Today the banks and the retailers are in a knock-down, drag-out fight over the fees that banks charge stores, restaurants, gas stations, etc., when customers use a debit card to pay for their purchases. Each side claims, most sincerely, to be seeking the best outcome, not for their own managers and stockholders, but for their beloved customers.

Choosing sides in this fight between Uncle Moneybags and Daddy Warbucks is difficult. The only hope for the consumer, and for many a small business, is that Congress and the Federal Reserve might come to their rescue, with rules that regulate without strangling anyone.

Putting a standard retailer's tool to good use, Utah businesses ran full-page ads in Monday's Salt Lake Tribune and other newspapers slamming Utah's freshman Sen. Mike Lee for allegedly siding with the forces of evil (i.e. "Wall Street banks") and against Utah's small businesses.

But all Lee has done is cosponsor legislation that would delay for a year, or maybe two, a largely unknown provision in last year's financial industry overhaul law, the one that would cap the fees banks get for processing debit card transactions. Such a lid, maybe 12 cents per transaction, could cost the banks billions. Those fees now run an average of 44 cents a swipe, and add up to some $16 billion a year.

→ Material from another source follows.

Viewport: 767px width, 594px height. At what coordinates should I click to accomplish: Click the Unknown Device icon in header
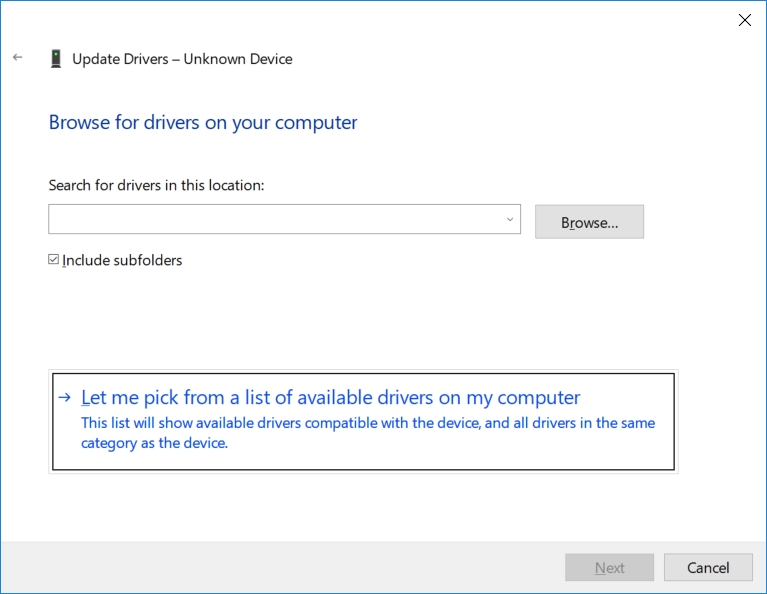(56, 59)
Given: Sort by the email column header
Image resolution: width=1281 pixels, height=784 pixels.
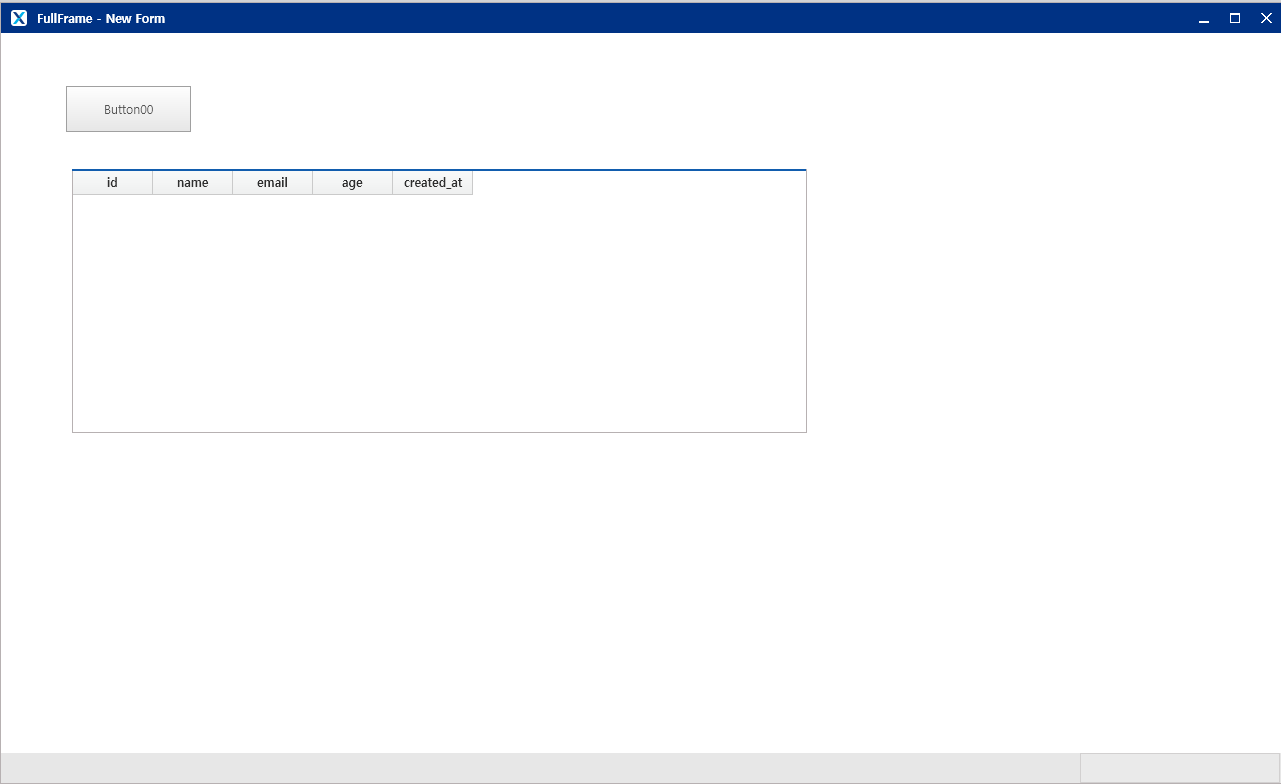Looking at the screenshot, I should click(x=272, y=183).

The stores say the higher costs of accepting debit card transactions would be passed along to the consumer in the form of higher prices. The banks say the lower profit of being stuck with fee limits would be passed along to the consumer in the form of higher prices for all other bank services.

The retailers have been blessed in their choice of an enemy. Siding with the industry that brought the global economy to its knees can be political poison. But the banks also have a point when they note that, without sufficient fees, the banks' extensive anti-fraud systems would suffer.

And that galls the banks no end, because storekeepers have already unloaded much of the large burden of dealing with bad checks and replaced it with a system where fraudulent debit card use is a cost to the banks.

Federal oversight of the way banks operate the debit card network, including reasonable limits on fees, is needed. A delay in the rules that were jammed into last year's law would be proper, if we can be sure that Lee, among others, can see past this clash of the titans and look out for the rest of us.